Wednesday, February 7, 2007

Liturgical Translations

First of all here is some background. We are told that a new translation from Latin into English of the Mass is coming soon. Latin, of course is the official language of the Latin rite of the Catholic Church. This means that the official version of all documents and prayers is the Latin version. When it was decided that the Mass was to be celebrated in the language of the people committees were set up to translate the various parts of the Mass from Latin into English. In the early 1970’s the translation that we are now familiar with has been used while the translation committee (known as ICEL) worked on an improved version. While the committee was working the Vatican made a number of pronouncements mainly to the effect that the main mandate of the committee was to produce a translation that was more faithful to the official Latin text than the current version is. Just one example of this is found in the dialogue between the priest and the congregation that leads to the Preface. The initial greeting and response in Latin is: “Dominus Vobiscum” with the congregation responding, “Et cum Spiritu tuo.” Everyone accepts the greeting of the priest as “The Lord be with you.” The ICEL translation of the response however is: “And also with you.” This translation ignores the Spiritu (Spirit) part of the response in Latin. “And with your Spirit”, is a response that is faithful to the Latin text and is used in the French, Spanish, and Italian translations.
Now the on-line edition of the Tablet magazine for the week of Feb. 5, 2007 has an article by US Bishop Donald Trautman regarding this issue. In the article Trautman, a liturgist by training, laments the new direction that is being taken in producing this translation. Trautman recognizes that our God is both transcendent and immanent and that good liturgy should recognize both aspects of God. He contends, however, that in the new translation there is an excessive emphasis on the transcendent nature of God. He also spends some time on the “pro vobis et pro multis” translation controversy where he argues that the new translation of pro multis as “for many” instead of “for all” is simply bad theology. This is in spite of the reality that the literal translation of “pro multis” is simply “for many” or possibly “for the many.”
This controversy seems to have its origins, as Trautman points out, in two different points of emphasis regarding the Eucharist. Some people feel that the Eucharistic liturgy should emphasize the reality of the heavenly liturgy, the sense of participation in a sacred event, and the transcendent nature of God. Generally these people, if they are old enough, remember the nature of the Latin Mass in the 1960’s and wish for a liturgy with more Latin and more Gregorian Chant. They loudly criticize the current liturgy and argue that the “folksy” feel of the current liturgy has been the cause of the decrease in attendance at Mass over the past 30 years or so. On the other hand people who emphasize the Eucharist as having the nature of a community banquet would prefer the liturgy to use the common language of the people, use contemporary music, and generally be more “easy going” than formal. These people would prefer a guitar to a pipe organ for liturgical music and want to emphasize the immanence of God in their liturgy.

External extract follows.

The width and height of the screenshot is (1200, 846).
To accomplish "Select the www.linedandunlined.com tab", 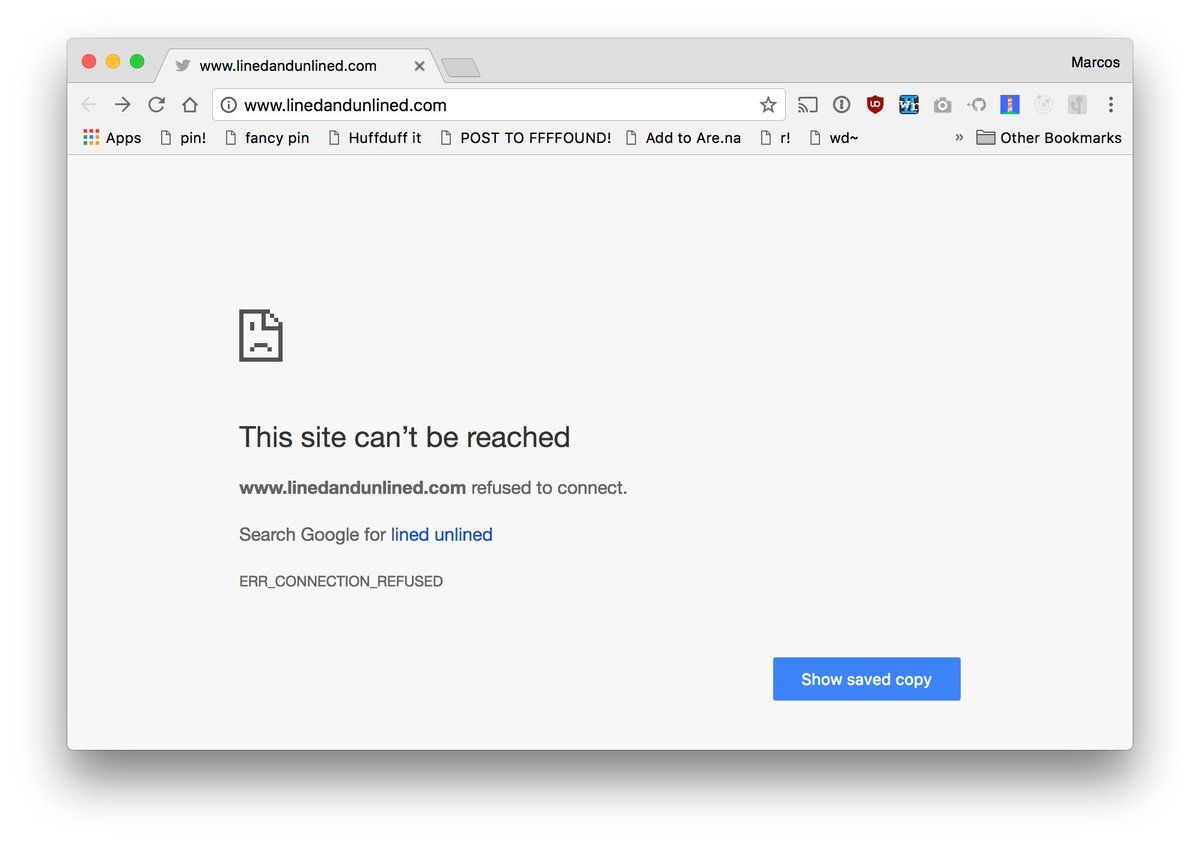I will click(x=288, y=66).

As with many questions in Catholicism the correct answer here is not either transcendence or immanence but rather a balance of both as Trautman does actually point out. For the “conservatives” here I would like to point out that going back to a Latin liturgy is not likely going to restore the “good old days” of the 1950’s Catholic church (if those days were indeed good). It is true that the changes to the liturgy that came after Vatican II came before the long decline in attendance at Sunday Mass but the first thing did not necessarily cause the other. Many other things changed in modern culture during the same time period and they also had an impact on people’s attitudes about religion.
At the same time I have hopes for the new translation. I think that a more elegant language in the liturgy will have a positive effect. I think that we have been missing the old sense of encountering something sacred in the liturgy of the Eucharist and I hope that we can find a “ritual” language that does not sound like the English of the old King James Bible. I hope that this can be accomplished with little confusion and that the changes will bring us a more prayerful atmosphere in our liturgies.